多くの製品に入っているということは、おそらく安全で使いやすい成分だと予測できますが、本当にそうなのでしょうか。
イソステアリルアルコールにはどのような効果・役割があるのか、本当に安全なのか、みていきましょう。
イソステアリルアルコールとは
イソステアリルアルコールは液状の油分で、アルコールに分類されます。
化粧品、シャンプー、育毛剤、ハンドクリームなど、肌への使用を目的としたあらゆる製品に配合される成分です。
効果・役割
イソステアリルアルコールの効果・役割
- 乳化
- 毛髪のコンディショニング
- 保湿(エモリエント)
イソステアリルアルコールには育毛効果はありませんが、製剤にするために必要な乳化という役割があります。
そのほか、毛髪のコンディショニングや保湿と、美容効果も持っています。
以下、ちょっとした補足です。
乳化
水と油分が分離しないようにします。
毛髪のコンディショニング
髪のツヤやスベリを良くします。
保湿(エモリエント)
皮膚から水分が蒸散するのを防ぎ、肌のうるおいを保ちます。
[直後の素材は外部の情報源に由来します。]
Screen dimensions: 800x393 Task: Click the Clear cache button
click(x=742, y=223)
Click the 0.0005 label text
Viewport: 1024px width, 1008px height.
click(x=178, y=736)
(エモリエント効果)
毒性・刺激・アレルギー
イソステアリルアルコールの毒性・刺激・アレルギーについてまとめると、以下のようになります。
- 刺激性はほとんどない
- 軽度のアレルギー性あり
- 特別な毒性はなし
イソステアリルアルコールのマイナス面は軽度のアレルギー性があることですね。
アレルギーが多い人、アトピーになりやすい人は特に注意しましょう。
ここからは、上記の根拠・理由です。
刺激性はほとんどない
こちらはヒトを対象とした刺激性試験の内容と結果です。(かなり簡略化しています)
- 19名のヒトに対し、25.0%イソステアリルアルコール含有ワセリンを用いた皮膚刺激性試験を行ったところ、皮膚刺激性は認められなかった。
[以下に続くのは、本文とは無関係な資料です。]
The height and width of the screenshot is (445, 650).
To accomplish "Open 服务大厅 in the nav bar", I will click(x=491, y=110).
- 同じように、25.0、27.0、28.0%イソステアリルアルコール含有口紅3製品を用いた試験においても、皮膚刺激性は認められなかった。
ヒトに対しては刺激がないことがわかりますね。
ですが、刺激性が全くないわけではありません。
こちらのウサギを対象とした刺激性試験の内容と結果をみてください。(かなり簡略化しています)
9匹のアルビノウサギに25.0%イソステアリルアルコール含有口紅製品0.1mlを用いた閉塞パッチテストを行ったところ、軽度紅斑1、わずかな紅斑7、紅斑なし1だった。
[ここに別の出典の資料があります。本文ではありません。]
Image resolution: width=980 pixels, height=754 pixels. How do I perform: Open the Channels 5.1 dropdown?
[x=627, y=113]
この実験ではウサギに対しては軽度の刺激性があることがわかりますね。
イソステアリルアルコール含有の他製品を用いた実験でも、同様の結果が出ていることから、ウサギにとって軽度の刺激物である可能性が高いでしょう。
ヒトに対しては刺激は見られなかったので「刺激なし」でもいいのですが、ウサギに対してはわずかに刺激が見られたので、「刺激性はほとんどない」としました。
軽度のアレルギー性あり
こちらはヒトを対象としたアレルギー性(感作性)試験の内容と結果です。
148名のヒトを対象に、イソステアリルアルコールの感作性を調べるために用意した成分の異なる4つの制汗剤を用いて、試験を行ったところ、イソステアリルアルコールを含む場合に最も感作性が強くなった。
上記以外にも、2つの試験で軽度の感作性が認められているため、「軽度のアレルギー性あり」としました。
特別な毒性なし
ラットにおいてのLD50は「15~20g/㎏」とされています。
これは、口から摂取した際の急性毒性は、お酒に入っているアルコールよりも低いことを示します。
そのほか、反復投与毒性、遺伝毒性、がん原性、生殖発生毒性なども現在確認されていたいため、おそらく「特別な毒性」はないと考えられます。
まとめ
以上、『イソステアリルアルコールの役割と毒性|育毛剤の成分解析』でした。
多くの製品に配合されているだけあって、安全性の高い成分でしたね。
ただ、アトピーになりやすい人などは、二の腕などで簡易的なパッチテストを行った方がいいかもしれません。
今回のまとめ
イソステアリルアルコールは...
- 乳化・毛髪のコンディショニング・保湿の役割がある。
- 毒性はなく、刺激性もほとんどないが、アレルギーがでることがある。